▸ **EXERCISE DIRECTIONS**:
Exactly as they appear below, repeat the lines from the one with "Click bottom-left resize" through the one with "Given: Click the Write your comment here box". Drop every picture.

════════════════

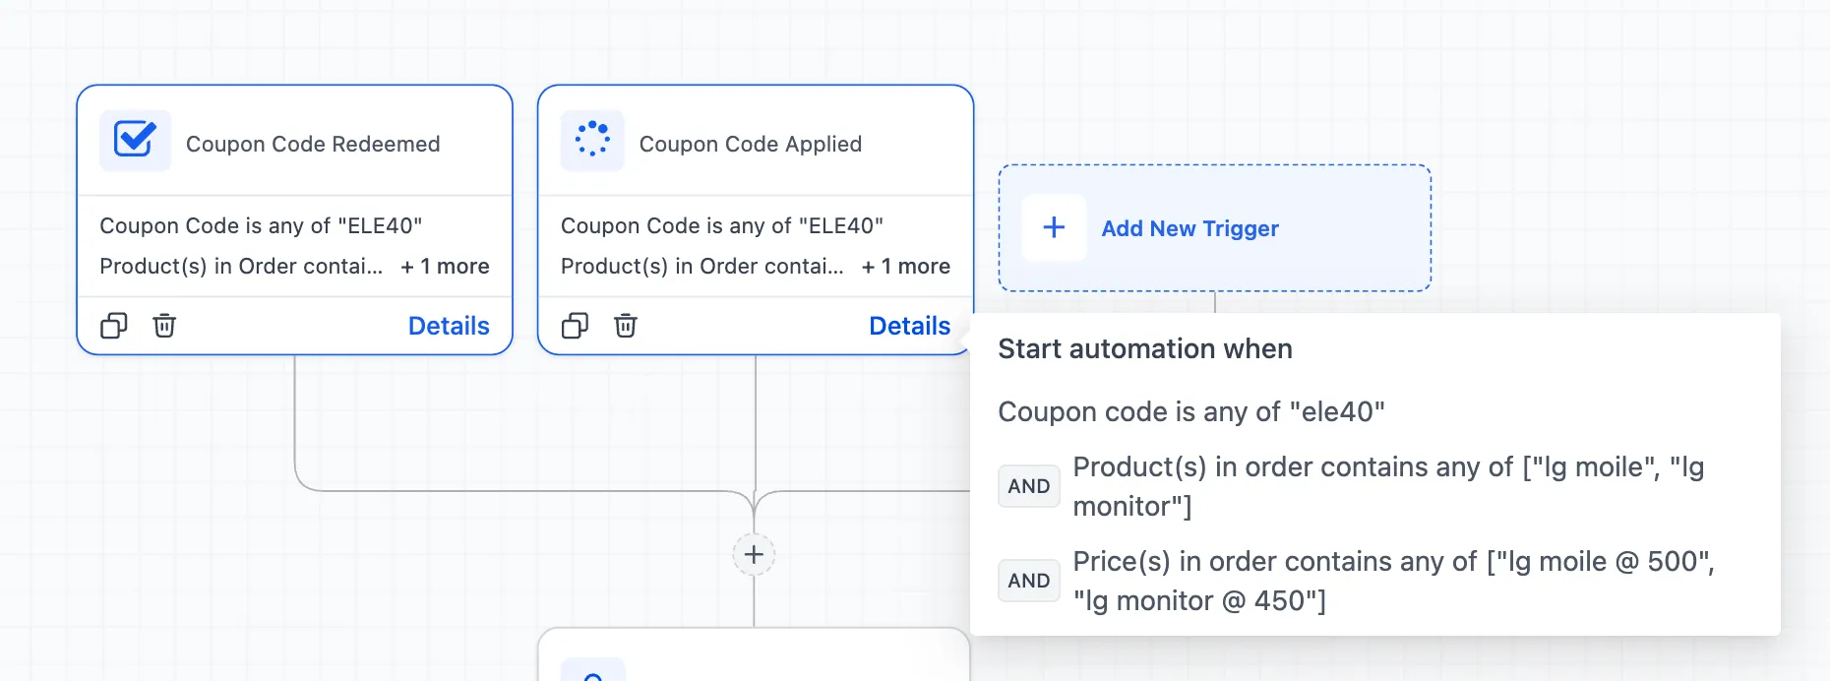Click the Add New Trigger label
The image size is (1830, 681).
1190,228
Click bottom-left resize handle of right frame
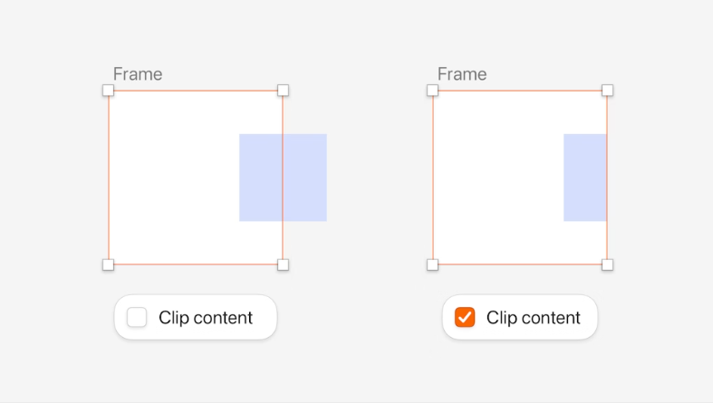 432,264
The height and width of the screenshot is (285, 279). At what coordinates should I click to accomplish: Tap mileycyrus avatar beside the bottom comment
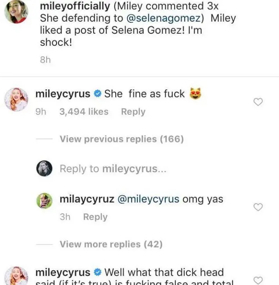tap(16, 276)
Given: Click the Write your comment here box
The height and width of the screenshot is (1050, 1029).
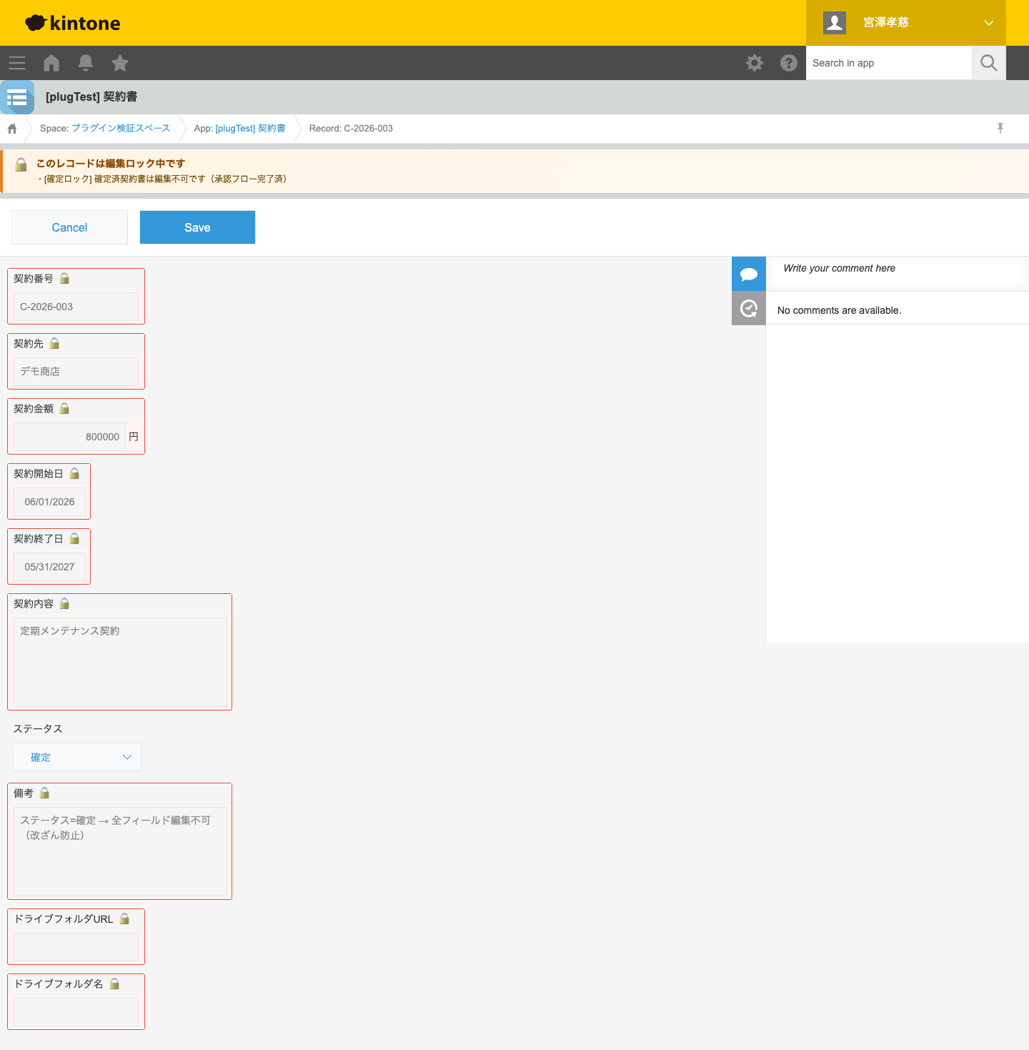Looking at the screenshot, I should [x=897, y=269].
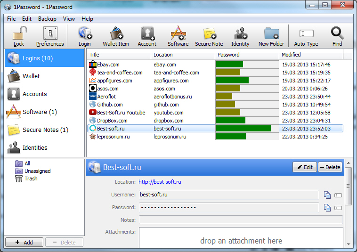The height and width of the screenshot is (252, 357).
Task: Open the http://best-soft.ru location link
Action: tap(160, 182)
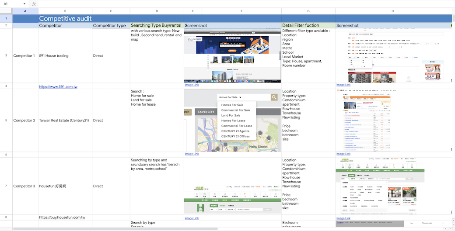Select row 5 header
Screen dimensions: 455x231
click(x=6, y=121)
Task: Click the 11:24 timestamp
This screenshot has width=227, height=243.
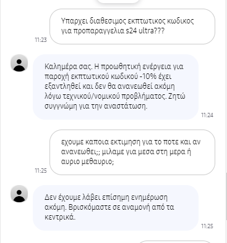Action: pyautogui.click(x=207, y=115)
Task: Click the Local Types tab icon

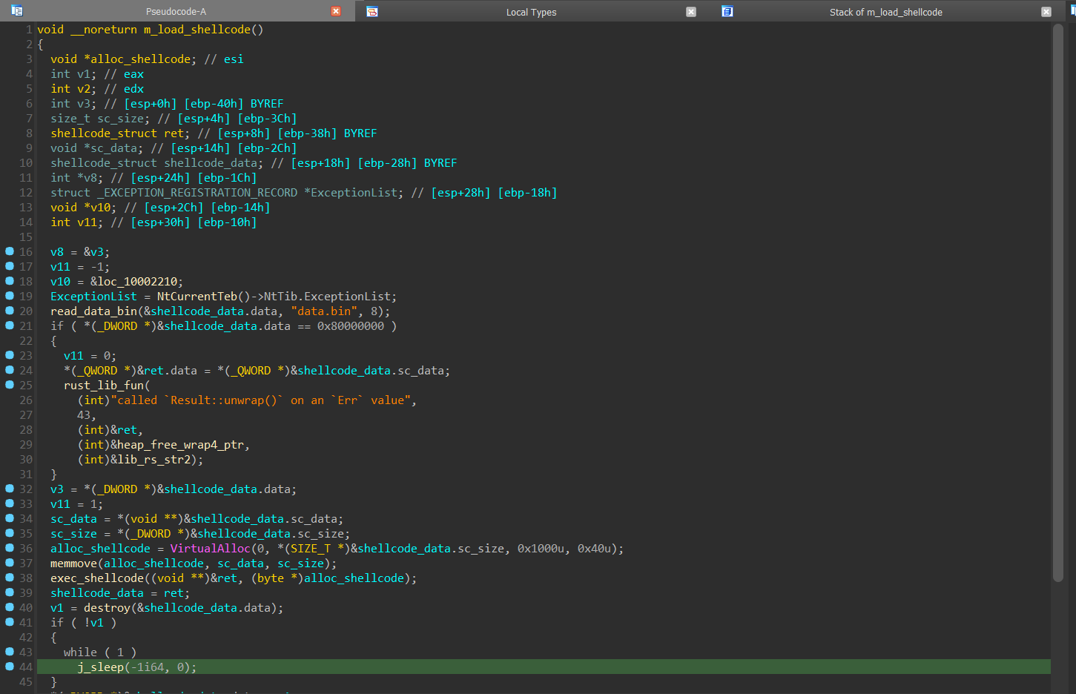Action: click(372, 11)
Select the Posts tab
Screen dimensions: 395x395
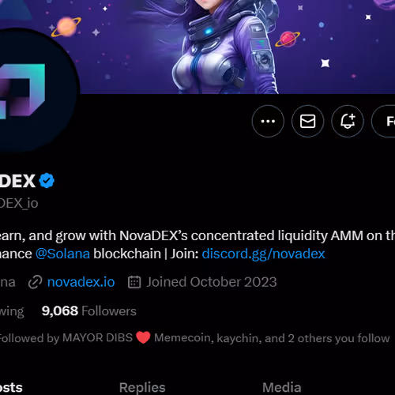click(11, 387)
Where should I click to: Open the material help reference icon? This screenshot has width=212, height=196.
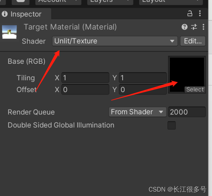184,27
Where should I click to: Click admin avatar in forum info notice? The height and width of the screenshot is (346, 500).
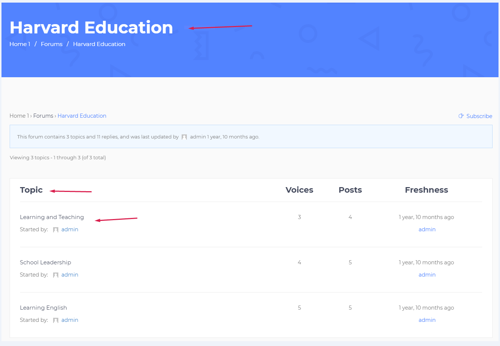(x=184, y=137)
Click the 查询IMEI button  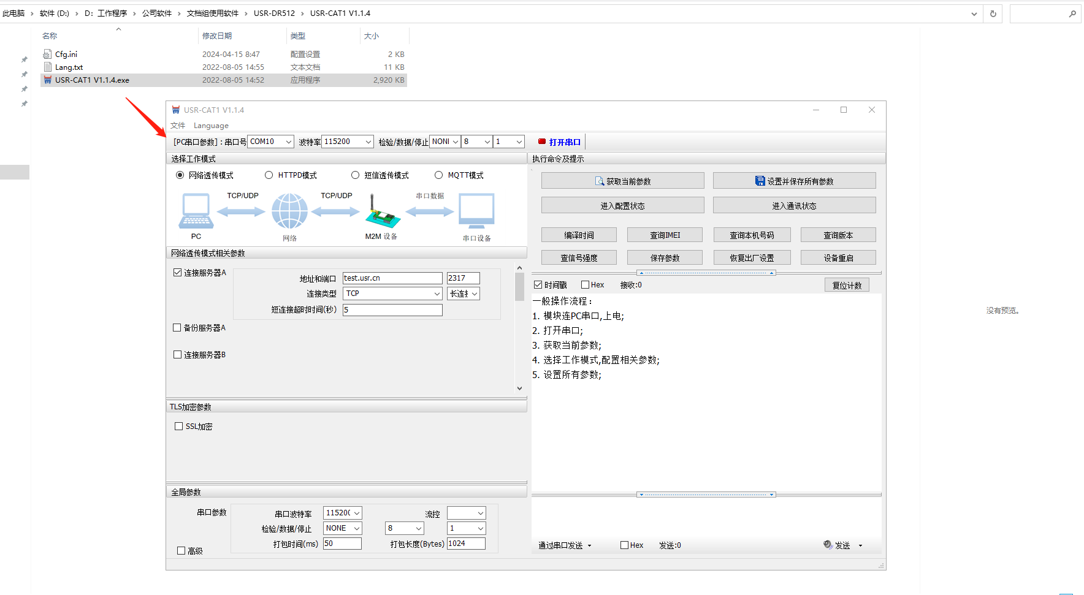[665, 235]
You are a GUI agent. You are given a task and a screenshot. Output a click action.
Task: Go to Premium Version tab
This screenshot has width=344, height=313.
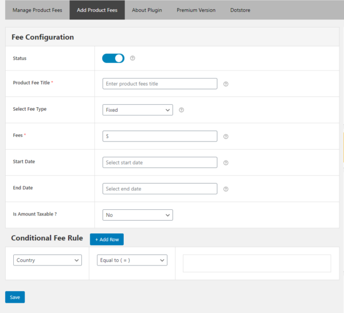(x=196, y=10)
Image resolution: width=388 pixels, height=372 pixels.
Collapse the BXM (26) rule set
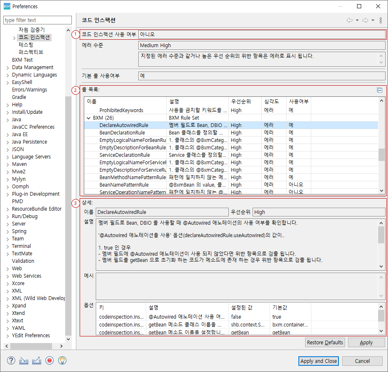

════════════════

▸ **ANSWER SECTION**:
Click bottom-left resize handle of right frame
 432,264
The height and width of the screenshot is (285, 279). At what coordinates should I click to accomplish: Tap mileycyrus avatar beside the bottom comment
tap(16, 276)
Given: Click the Write your comment here box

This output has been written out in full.